Trump Education Budget Seeks Repeal of PSLF, PAYE, REPAYE, and IBR

The Washington Post reports that it has a yet to be released Dept of Education budget proposal showing radical changes to student loan policy. There are three major parts to the plan relevant to student loan borrowers. Trump wants to repeal PSLF, mostly eliminate Subsidized and Perkins student loans, and replace all income driven repayment programs with a single 30 year income driven plan for graduate degree holders. Please let me know if you have questions about this in the comments section at the end of the article.


What Does Trump’s Education Budget Mean for PSLF?

Nobody should be freaking out just yet. Keep in mind that President Obama sought to effectively repeal PSLF for graduate students in 2015 by capping the benefit at $57,500. That failed because Congress didn’t want that to happen.

Republican PSLF repeal proposals have grandfathered in current borrowers in the past. Very reasonable senators such as Lamar Alexander of TN, the chair of the Senate Education committee, would probably take that approach.

I’ve written what I think about Trump repealing PSLF before, and I stand by what I wrote. I think the probability of PSLF repeal is certainly higher now, but it’s still more likely than not that PSLF stays in place for those using it currently. Perhaps I’d place the odds at 75/25 that current borrowers will get to use PSLF.

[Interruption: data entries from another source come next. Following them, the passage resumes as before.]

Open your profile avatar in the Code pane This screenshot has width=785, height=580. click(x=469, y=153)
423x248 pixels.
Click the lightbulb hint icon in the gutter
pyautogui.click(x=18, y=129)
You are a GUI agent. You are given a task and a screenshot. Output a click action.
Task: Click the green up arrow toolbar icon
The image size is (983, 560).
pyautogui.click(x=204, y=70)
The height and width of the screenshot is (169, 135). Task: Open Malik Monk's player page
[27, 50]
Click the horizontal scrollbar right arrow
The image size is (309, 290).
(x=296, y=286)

Read More: What to do if you’re worried about Trump repealing PSLF

What About Trump’s Proposed Repeal of PAYE, REPAYE, and IBR?

This is a more surprising development to me and potentially the more concerning. Trump wants to create two different rules depending on if your loans are from undergrad or grad programs. For undergrads, he creates a very generous 12.5% of income program that allows for forgiveness in 15 years. That’s the program I model in my free student loan calculator.

student loan calculator

However, he creates a shockingly worse program in his proposal for graduate school level professionals. He would replace all five income driven repayment options (REPAYE, PAYE, old IBR, ICR, and new IBR) with a single Trump student loan repayment plan.

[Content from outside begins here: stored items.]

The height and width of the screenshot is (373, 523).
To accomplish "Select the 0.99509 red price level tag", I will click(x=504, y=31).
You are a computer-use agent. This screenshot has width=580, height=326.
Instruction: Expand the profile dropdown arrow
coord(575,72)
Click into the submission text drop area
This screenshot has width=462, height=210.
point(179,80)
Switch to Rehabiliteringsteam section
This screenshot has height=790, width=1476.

The New “30 Year IBR Plan” Would Hurt Grad Degree Professionals

Trump’s income based repayment plan would require payments for 30 years until forgiveness for grad school loans. Very likely, it would not include any interest subsidies either. This income driven option could remove the existing repayment programs and force current borrowers into a less advantageous option. The only positive is that the payment would be 12.5% of discretionary income instead of 15% as with IBR. However, it’s still higher than the 10% currently required under REPAYE and PAYE.

trump education budgetAgain, there will be a lot of lobbying and fighting over this budget proposal. Congress has to pass laws surrounding appropriations and this is Trump’s opening round. Not to mention, the President doesn’t have a lot of political capital right now.

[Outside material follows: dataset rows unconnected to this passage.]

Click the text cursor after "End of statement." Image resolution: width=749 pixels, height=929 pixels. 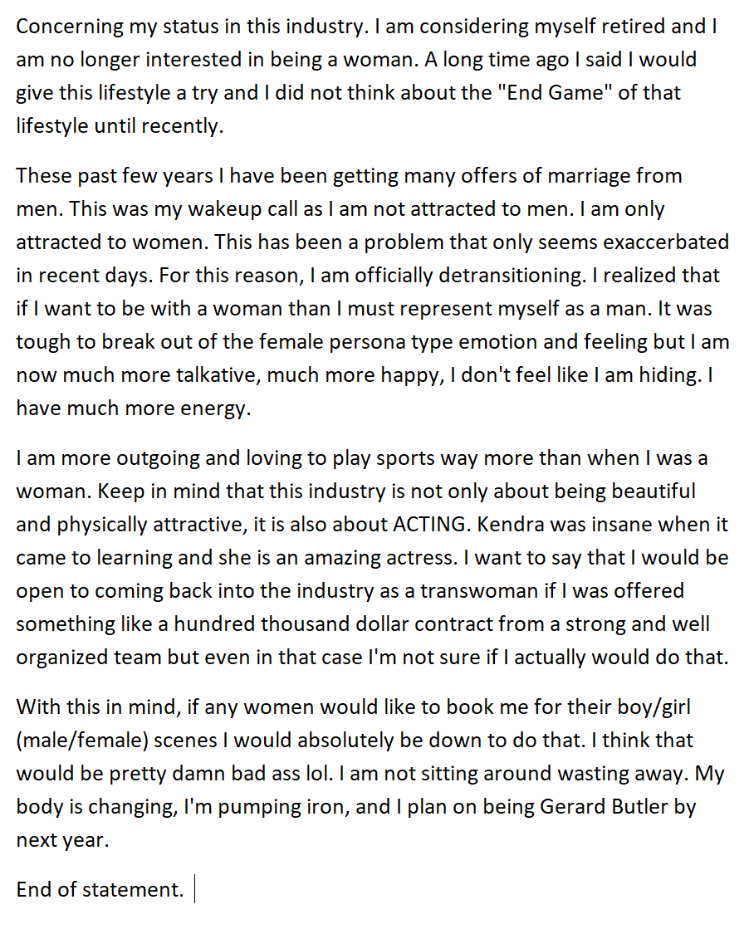pyautogui.click(x=195, y=890)
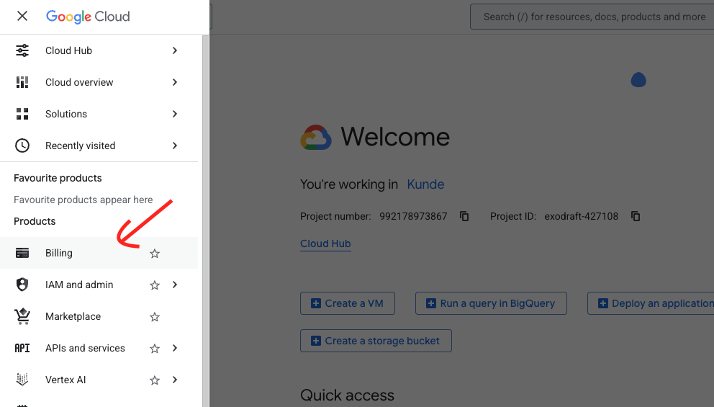Open the Solutions menu item

[66, 114]
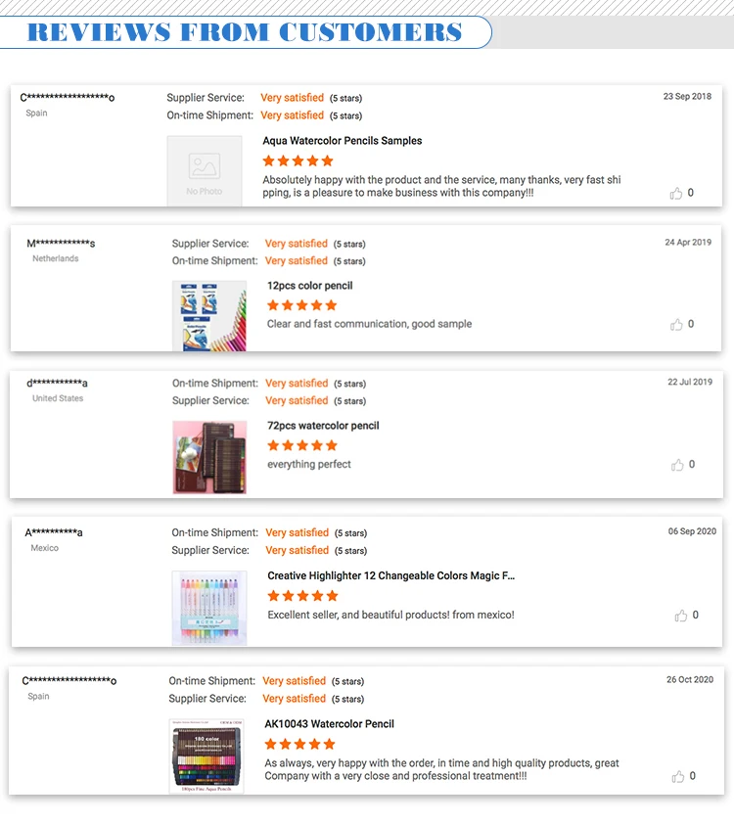Open Aqua Watercolor Pencils Samples product title
Viewport: 734px width, 824px height.
point(342,141)
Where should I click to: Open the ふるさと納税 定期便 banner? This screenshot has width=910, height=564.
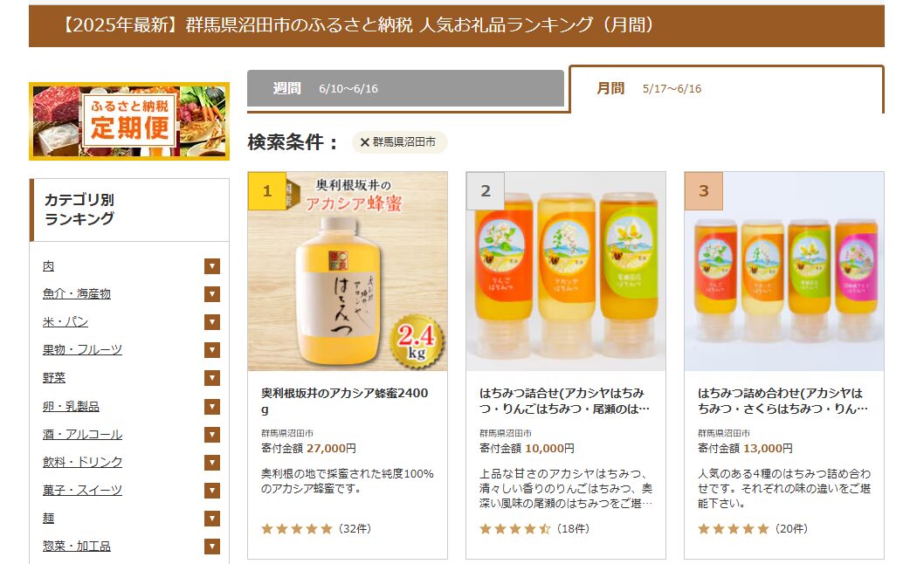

That means that the real fight is yet to come. However, this does show the administration’s desire to massively reduce the government’s role in the student loan marketplace.

Trump’s Education Budget Would Make Private Refinancing a Lot More Attractive

Right now, I’m helping clients in 1 on 1 consults come up with a plan for their student debt. That often means helping them get interest subsidies with the REPAYE plan until the debt to income ratio looks good enough to refinance to a lower interest rate long term.

If REPAYE didn’t exist and we had only a 30 year version of IBR from the Trump education budget to choose from, staying on the federal loan system for high income borrowers becomes a lot less attractive.

I estimate a majority of physicians who graduated in the last five years are working towards loan forgiveness under PSLF. If Trump repealed PSLF, then this group would all need to look towards private refinancing instead.

Trump and his budget officials assume that this change in student loan rules would bring in a lot of profit for the government. However, I disagree strongly. Why stay on 30 year IBR paying 7% interest when you could refinance your student loans down to 5%?

The answer is that only those individuals with very high debt to income ratios would go for student loan forgiveness under this scenario. That means the marginal “should they refinance or not?” discussions would lean towards refinancing.

There’s a Lot We Have Yet to Learn, but I’d Contact Your Congressional Representatives

I’m very serious about you needing to get involved. If you’re depending on PAYE, REPAYE, or PSLF to make your student loans manageable, the Trump education budget puts your finances at risk.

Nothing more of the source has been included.